• [TASK TO CARRY OUT]:
Reproduce the lines of every entry below word for word, but leave out the pictures.

(Entries from a data collection)
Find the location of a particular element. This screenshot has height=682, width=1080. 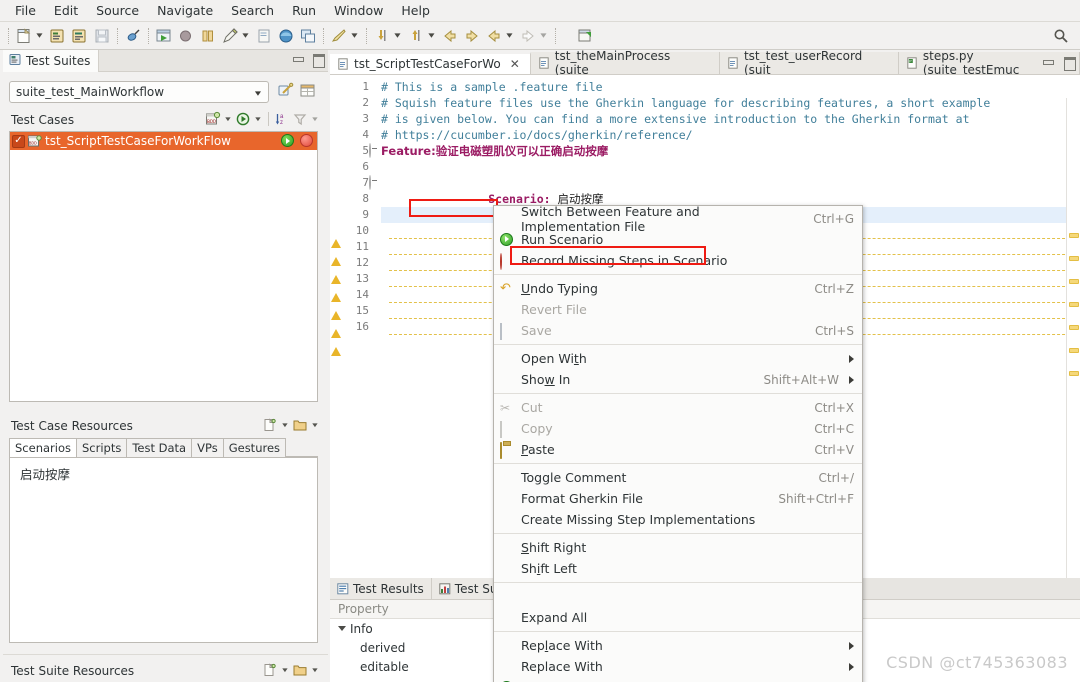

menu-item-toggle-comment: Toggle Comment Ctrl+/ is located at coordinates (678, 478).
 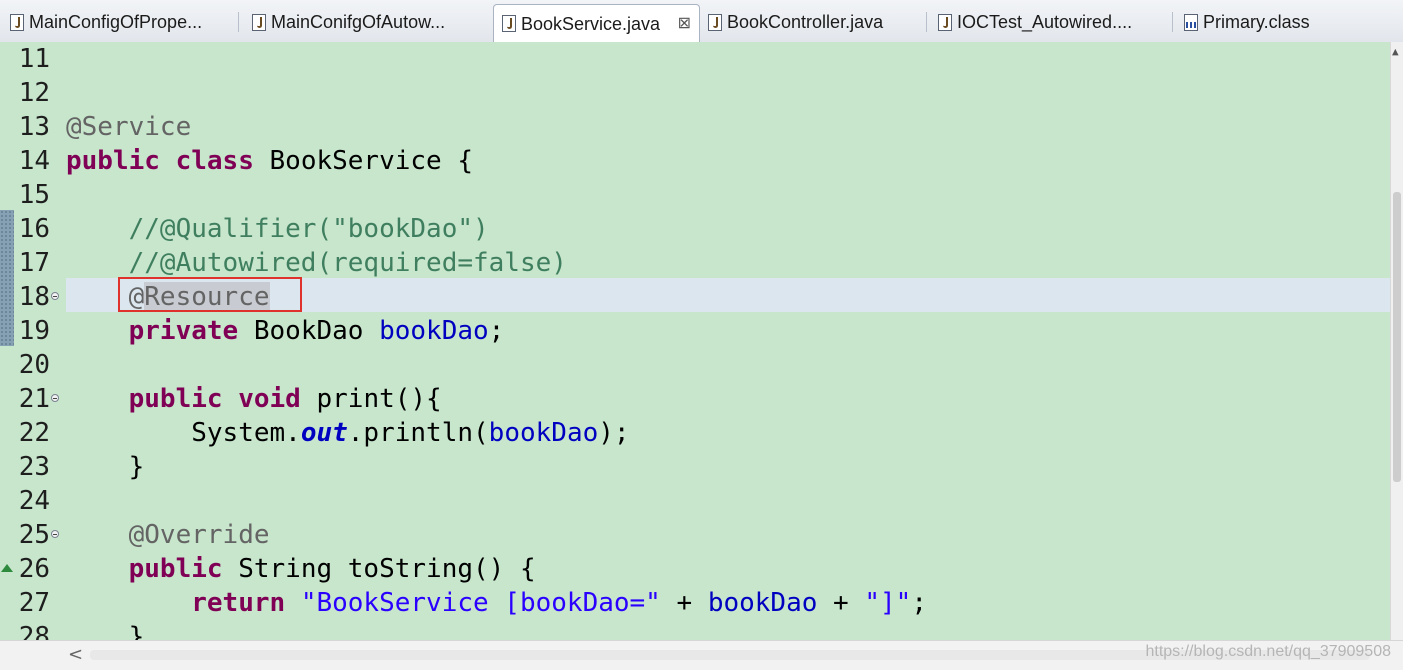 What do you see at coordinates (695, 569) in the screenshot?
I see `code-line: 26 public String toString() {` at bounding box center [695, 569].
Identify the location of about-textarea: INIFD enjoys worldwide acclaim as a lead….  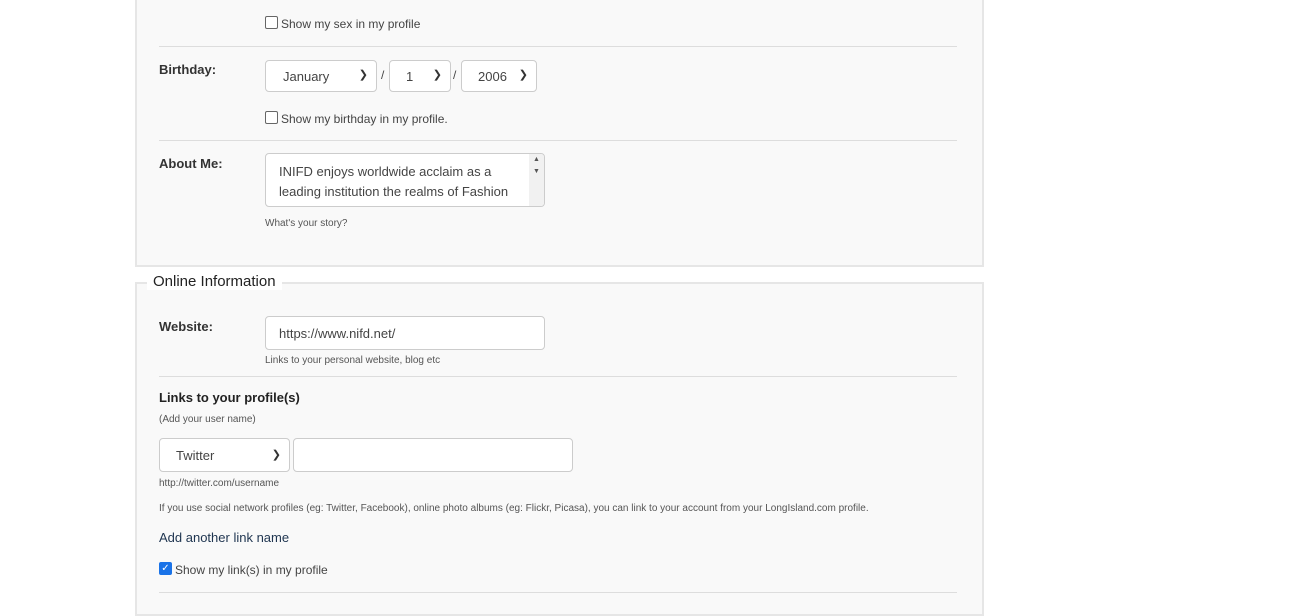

• [REPLY TO THE TASK]:
Find the location of a particular element. This screenshot has height=682, width=1080. 

menu-item-toggle-comment: Toggle Comment Ctrl+/ is located at coordinates (678, 478).
  What do you see at coordinates (695, 569) in the screenshot?
I see `code-line: 26 public String toString() {` at bounding box center [695, 569].
Identify the location of about-textarea: INIFD enjoys worldwide acclaim as a lead….  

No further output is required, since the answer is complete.